--- Exercise passage Enclosed Below ---

The successful attack on Beersheba allows for the subsequent capture of Jerusalem and the rest of Palestine. In deference to Jerusalem's status as the Holy City, British commander General Allenby walks into the city as a liberator, rather than making a conqueror's triumphal entry.

==Cast==

- Peter Phelps as Dave Mitchell
- Shane Briant as Captain Reichert
- Ralph Cotterill as General Friedrich Kress von Kressenstein
- Bill Kerr as Lieutenant-General Sir Harry Chauvel
- Grant Piro as Charlie
- Tony Bonner as Lieutenant-Colonel Murray Bourchier
- Serge Lazareff as Major George Rankin
- Gary Sweet as Frank
- John Walton as Tas
- Tim McKenzie as Chiller
- Jon Blake as Trooper Scotty Bolton
- Patrick Frost as Sergeant Ted Seager
- Adrian Wright as Lawson
- Sigrid Thornton as Anne, a nurse
- Anthony Andrews as Major Richard Meinertzhagen
- Anthony Hawkins as General Sir Edmund Allenby
- Gerard Kennedy as Colonel Ismet Bey
- Jon Sidney as Brigadier-General William Grant
- Graham Dow as Major-General Henry Hodgson
- James Wright as Brigadier-General Percy FitzGerald
- Steve Bastoni as Turkish Demolition Soldier
- Anne Scott-Pendlebury as Sister
- Simon Palomares as Turkish Officer
- Brenton Whittle as Padre

==Production==
The script was written by Ian Jones, who had long been interested in the Australian Light Horse ever since they featured in an episode of Matlock Police in 1971. He visited Beersheba in 1979 and had carefully researched the period. Simon Wincer came on board as director and he succeeded in helping secure a $6 million pre sale to RKO. Antony I. Ginnane's Film and General Holdings Company succeeded in raising the rest of the money. Simon Wincer later claimed that Ginnane, Ian Jones and himself had to put in their own money at some stage when the film looked like falling over. Well-known Australian cinematographer Dean Semler was also brought in.

--- End of Enclosed Exercise passage ---

▸ **List of tasks**
1) Edit the Beersheba film passage from "The successful attack" up to and including "conqueror's triumphal entry.", putting "deliverer" in place of "liberator".
2) Can you pick up the account of the Beersheba film's production after its last sentence and carry it on?
The listing that comes next was drawn from an unrelated source.

--- Dataset excerpts Enclosed Below ---

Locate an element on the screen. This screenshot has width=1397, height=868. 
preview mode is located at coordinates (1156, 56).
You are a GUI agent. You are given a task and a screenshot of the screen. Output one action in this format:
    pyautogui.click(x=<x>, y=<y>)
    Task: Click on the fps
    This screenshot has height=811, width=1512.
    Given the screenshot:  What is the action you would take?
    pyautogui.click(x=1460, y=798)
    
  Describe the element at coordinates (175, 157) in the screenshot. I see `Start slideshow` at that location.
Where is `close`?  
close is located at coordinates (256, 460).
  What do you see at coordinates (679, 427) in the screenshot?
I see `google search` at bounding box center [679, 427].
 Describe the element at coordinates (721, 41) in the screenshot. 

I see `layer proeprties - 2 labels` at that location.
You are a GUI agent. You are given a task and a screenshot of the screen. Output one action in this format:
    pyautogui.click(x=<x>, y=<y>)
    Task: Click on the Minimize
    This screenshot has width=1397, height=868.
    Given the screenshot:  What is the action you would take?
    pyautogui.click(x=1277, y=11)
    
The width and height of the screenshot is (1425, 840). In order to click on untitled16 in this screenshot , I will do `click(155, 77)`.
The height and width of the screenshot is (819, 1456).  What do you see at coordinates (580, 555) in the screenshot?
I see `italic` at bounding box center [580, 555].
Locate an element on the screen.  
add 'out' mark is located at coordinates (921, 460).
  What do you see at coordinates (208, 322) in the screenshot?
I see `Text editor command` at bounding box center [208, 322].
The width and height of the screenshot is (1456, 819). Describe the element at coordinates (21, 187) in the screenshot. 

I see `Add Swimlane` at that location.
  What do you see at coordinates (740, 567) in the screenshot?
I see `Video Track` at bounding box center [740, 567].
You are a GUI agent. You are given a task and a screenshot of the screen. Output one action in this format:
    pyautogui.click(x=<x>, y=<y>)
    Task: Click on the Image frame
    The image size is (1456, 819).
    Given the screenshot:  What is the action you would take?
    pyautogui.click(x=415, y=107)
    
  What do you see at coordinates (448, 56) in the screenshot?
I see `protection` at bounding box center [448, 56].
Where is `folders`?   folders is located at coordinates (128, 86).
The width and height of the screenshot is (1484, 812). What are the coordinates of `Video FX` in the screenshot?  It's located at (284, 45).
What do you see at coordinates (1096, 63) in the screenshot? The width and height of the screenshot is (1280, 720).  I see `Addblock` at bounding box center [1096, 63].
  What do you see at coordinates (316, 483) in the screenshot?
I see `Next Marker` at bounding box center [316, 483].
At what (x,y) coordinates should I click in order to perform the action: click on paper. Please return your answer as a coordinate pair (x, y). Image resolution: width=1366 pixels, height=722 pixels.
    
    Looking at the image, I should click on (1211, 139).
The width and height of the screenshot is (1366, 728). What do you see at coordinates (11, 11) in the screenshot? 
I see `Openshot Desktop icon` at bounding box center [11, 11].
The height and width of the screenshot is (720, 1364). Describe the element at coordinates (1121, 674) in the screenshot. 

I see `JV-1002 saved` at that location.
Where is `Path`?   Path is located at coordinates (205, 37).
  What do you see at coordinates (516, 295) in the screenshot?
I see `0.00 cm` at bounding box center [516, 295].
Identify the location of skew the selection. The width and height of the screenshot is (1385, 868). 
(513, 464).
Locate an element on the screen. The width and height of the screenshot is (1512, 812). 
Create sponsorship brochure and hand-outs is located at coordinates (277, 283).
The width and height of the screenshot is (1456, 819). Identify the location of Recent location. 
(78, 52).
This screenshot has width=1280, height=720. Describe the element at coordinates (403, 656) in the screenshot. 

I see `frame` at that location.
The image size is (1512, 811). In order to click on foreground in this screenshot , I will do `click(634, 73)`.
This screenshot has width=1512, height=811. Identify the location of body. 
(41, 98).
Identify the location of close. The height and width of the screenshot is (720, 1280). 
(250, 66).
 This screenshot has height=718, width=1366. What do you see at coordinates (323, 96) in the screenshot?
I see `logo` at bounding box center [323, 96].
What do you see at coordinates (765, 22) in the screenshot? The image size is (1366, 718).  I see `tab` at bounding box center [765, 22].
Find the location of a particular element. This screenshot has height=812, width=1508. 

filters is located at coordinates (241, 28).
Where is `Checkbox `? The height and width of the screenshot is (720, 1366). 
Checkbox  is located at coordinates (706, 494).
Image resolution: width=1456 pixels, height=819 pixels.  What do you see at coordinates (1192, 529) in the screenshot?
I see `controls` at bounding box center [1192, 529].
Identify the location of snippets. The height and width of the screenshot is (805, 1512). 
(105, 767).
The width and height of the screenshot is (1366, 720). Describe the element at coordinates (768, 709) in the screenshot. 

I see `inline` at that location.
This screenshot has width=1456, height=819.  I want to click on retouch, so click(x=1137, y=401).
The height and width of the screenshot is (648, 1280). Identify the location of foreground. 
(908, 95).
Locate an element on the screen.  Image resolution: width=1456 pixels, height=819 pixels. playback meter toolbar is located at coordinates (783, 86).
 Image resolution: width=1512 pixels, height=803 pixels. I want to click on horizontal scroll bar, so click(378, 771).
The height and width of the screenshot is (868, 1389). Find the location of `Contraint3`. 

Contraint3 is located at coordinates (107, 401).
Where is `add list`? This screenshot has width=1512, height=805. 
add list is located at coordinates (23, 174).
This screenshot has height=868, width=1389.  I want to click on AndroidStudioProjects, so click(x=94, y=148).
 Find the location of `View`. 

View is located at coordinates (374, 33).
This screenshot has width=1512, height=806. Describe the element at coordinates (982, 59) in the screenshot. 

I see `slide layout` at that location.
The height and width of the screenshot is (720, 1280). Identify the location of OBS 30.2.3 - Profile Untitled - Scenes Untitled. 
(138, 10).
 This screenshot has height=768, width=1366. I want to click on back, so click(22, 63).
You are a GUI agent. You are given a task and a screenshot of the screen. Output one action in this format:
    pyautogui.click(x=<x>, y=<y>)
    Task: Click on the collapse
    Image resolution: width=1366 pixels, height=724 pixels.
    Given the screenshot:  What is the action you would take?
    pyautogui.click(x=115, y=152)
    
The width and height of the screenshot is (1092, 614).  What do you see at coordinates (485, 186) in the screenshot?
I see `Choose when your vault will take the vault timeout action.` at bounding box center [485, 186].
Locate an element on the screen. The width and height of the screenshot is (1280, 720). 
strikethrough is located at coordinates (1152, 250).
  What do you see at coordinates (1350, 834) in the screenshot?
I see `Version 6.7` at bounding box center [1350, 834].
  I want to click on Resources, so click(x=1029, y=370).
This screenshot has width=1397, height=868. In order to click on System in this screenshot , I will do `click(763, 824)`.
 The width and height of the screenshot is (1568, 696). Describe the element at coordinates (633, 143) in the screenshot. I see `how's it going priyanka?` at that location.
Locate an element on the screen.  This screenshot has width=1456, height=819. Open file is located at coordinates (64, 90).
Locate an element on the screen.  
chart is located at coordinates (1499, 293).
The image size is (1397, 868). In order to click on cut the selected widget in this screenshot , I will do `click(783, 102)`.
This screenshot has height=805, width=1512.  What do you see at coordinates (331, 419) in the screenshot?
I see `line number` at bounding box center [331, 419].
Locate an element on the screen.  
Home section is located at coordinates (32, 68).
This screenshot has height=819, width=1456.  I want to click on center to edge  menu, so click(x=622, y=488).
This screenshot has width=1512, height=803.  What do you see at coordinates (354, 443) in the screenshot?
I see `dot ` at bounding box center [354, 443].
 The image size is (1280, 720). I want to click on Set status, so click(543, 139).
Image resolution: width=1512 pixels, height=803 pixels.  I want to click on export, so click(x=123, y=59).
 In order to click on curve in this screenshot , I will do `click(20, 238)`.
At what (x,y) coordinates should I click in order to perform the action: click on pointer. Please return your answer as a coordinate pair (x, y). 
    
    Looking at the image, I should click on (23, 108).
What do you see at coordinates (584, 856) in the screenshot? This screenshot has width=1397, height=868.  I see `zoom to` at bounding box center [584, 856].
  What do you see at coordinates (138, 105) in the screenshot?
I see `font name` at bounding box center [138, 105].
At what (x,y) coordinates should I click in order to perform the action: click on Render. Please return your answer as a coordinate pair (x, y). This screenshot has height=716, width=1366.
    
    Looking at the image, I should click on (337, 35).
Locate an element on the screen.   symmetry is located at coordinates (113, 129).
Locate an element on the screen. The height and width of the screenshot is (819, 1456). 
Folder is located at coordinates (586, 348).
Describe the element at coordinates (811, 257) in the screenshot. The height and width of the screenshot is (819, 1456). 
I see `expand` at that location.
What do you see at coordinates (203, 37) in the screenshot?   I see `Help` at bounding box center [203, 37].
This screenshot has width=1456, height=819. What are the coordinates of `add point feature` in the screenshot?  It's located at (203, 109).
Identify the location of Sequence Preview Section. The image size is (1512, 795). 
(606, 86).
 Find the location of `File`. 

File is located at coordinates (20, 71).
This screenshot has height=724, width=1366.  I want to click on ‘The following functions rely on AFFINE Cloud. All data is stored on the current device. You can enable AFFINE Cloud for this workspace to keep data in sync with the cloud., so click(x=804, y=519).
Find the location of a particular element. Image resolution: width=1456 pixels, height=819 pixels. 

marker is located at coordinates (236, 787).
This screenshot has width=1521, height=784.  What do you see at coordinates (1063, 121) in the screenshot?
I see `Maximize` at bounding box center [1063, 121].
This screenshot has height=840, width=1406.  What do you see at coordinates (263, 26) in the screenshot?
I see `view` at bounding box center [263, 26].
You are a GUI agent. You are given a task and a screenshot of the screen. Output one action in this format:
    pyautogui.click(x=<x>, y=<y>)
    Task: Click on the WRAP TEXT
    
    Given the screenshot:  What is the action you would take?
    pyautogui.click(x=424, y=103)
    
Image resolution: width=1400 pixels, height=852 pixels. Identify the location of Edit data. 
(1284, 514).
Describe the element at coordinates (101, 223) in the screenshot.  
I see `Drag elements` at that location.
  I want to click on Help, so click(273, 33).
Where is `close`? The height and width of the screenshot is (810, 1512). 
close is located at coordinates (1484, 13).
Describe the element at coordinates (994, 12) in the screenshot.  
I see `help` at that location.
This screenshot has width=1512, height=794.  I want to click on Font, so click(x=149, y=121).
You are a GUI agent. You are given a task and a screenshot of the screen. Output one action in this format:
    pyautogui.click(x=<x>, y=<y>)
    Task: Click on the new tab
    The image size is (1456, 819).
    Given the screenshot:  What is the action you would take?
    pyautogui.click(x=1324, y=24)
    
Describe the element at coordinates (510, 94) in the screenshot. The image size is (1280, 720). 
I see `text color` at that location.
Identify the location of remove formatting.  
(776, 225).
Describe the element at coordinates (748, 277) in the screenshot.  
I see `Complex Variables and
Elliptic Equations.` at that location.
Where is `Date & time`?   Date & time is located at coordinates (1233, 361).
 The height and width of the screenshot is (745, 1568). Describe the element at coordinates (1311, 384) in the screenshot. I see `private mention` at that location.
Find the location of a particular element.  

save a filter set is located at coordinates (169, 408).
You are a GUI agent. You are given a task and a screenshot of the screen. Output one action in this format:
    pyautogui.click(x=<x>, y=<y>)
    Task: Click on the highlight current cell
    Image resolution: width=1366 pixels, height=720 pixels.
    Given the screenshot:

--- End of Enclosed Dataset excerpts ---

▸ **Written responses**
1)
The successful attack on Beersheba allows for the subsequent capture of Jerusalem and the rest of Palestine. In deference to Jerusalem's status as the Holy City, British commander General Allenby walks into the city as a deliverer, rather than making a conqueror's triumphal entry.

2)
The Battle of Beersheba had previously been featured in Forty Thousand Horsemen.

Despite being set in Palestine and Egypt, the film was shot entirely on location in Victoria and Hawker, South Australia. After the final day of filming had wrapped on 1 December 1986, actor Jon Blake was injured in a car accident near Nectar Brook, South Australia. He suffered permanent paralysis and brain damage.

The musical score was composed by Mario Millo. The original soundtrack recording was produced for compact disc release courtesy of Antony I Ginnane by Philip Powers and Mario Millo for Australian distribution in Australia by 1M1 Records and as a coupling with Shame on LP in the US. The movie was re-cut to a shorter length for the US release, which Wincer thought made the second half better, although he did not like the opening as much.

===Historical inaccuracies===
The German Empire flag on General Kressenstein's car features a band of red above a band of white above a band of black. In reality, the colours were ordered black-white-red.

==Reception==
The film received mixed reviews from critics. Rotten Tomatoes gives it a 67% approval rating based on 6 reviews.

Roger Ebert, reflecting other critics' opinions, stated that "I was disoriented almost all the way through the movie." but that in the climax, "I haven't seen a better action scene with horses since "Ben Hur"." An unfavourable review came from The New York Times, who stated the film was "a sort of pacifist-aggressive war adventure" and that "None of the performances are really bad, but none are very good". The Washington Post also gave the film a negative review, described it as "Mostly ... equine cinematography, a four-legged coffeetable movie about the Australian cavalry.".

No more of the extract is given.